Appoint a responsible person to oversee the move if you can’t be there
If possible, make it a point to be onsite when moving out of a storage unit.
When being there personally just isn’t an option, it’s your responsibility to designate a trusted friend or family member to manage things and sign the paperwork on your behalf.
If so, let the movers and mini-storage staff know this before moving out.
Leave your storage unit clean and free of debris
Storage contracts require renters to clean out their units after removing their items.
This is usually as easy as sweeping and disposing of old boxes and other refuse.
It only takes a few minutes, and leaving your unit spic and span will ensure that you get your deposit back.
For more helpful long-term storage tips, check out this post.
Frequently asked questions (faqs)
What is the first thing you should do before moving out of a self-storage unit?
Once you’ve decided to vacate your unit, notify the storage facility management of your move date. Then ask them for a checklist to ensure you don’t overlook anything that will prevent them from returning your security deposit.

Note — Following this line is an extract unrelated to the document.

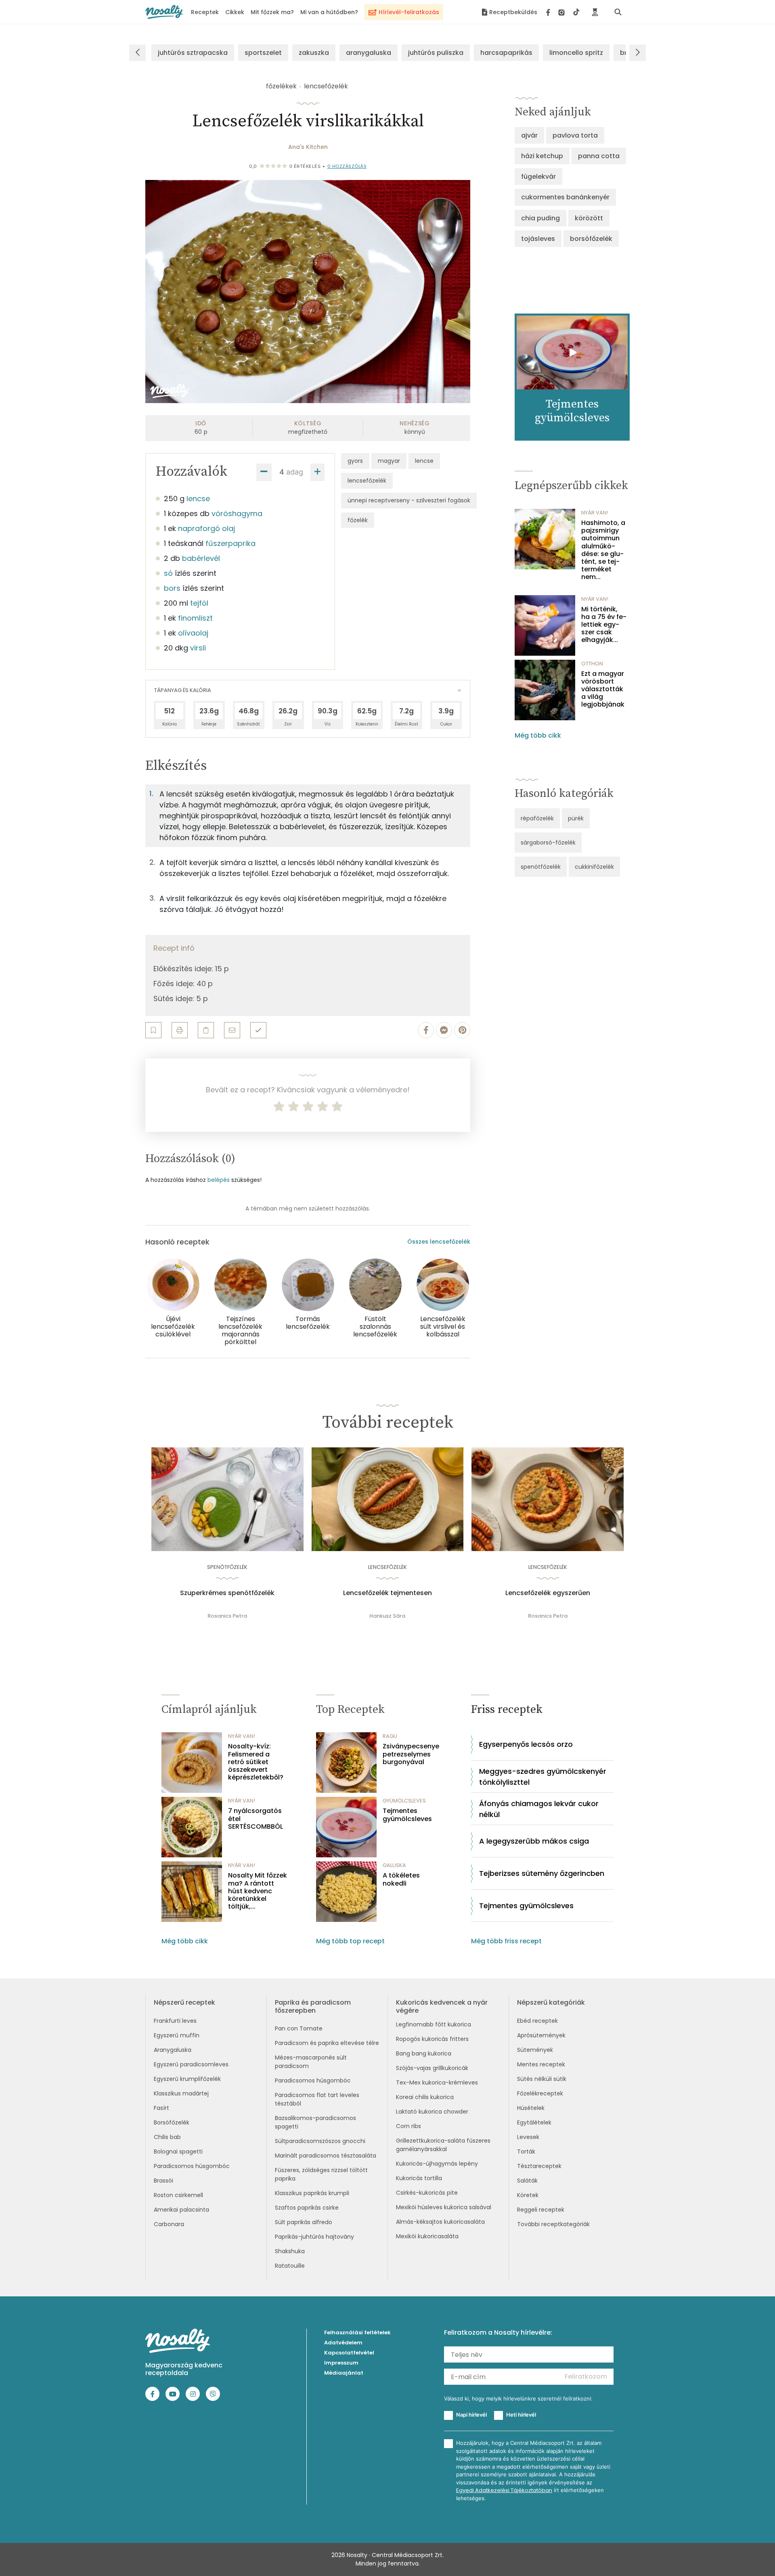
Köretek (527, 2195)
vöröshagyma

How many moving boxes will I need?
Since most of the items in your storage unit are probably already packed, you shouldn’t need too many extra boxes. However, some damaged cartons will need to be retaped or repacked. Professional movers will help repack loose items, but you’ll be charged for their labor and for each box they use.
What is the cost of a storage unit?
Prices vary based on location, demand, and the length of your storage contract, but on average small 5′ x 5′ units cost between $60 and $75 per month, while climate-controlled 10′ x 20′ units can cost well over $200 per month.
How many items will fit in a storage unit?
Assuming you’ve packed well and can stack your items efficiently, standard 10′ x 10′ units can generally hold two or three rooms worth of furniture. Always use your company’s storage unit size chart as a guide, but it’s wise to assume that you’ll need more space than they say you will.
What is the cost of the first month’s rent to move into a storage unit?
Though many storage unit providers advertise low move-in costs, they often exclude hidden fees like mandatory insurance and locks.
Can I live in a storage unit?
No, living in a storage unit is illegal. If caught residing in one, you’ll be evicted and perhaps reported to the authorities. It’s better to consider a cheap apartment in a bad part of town instead.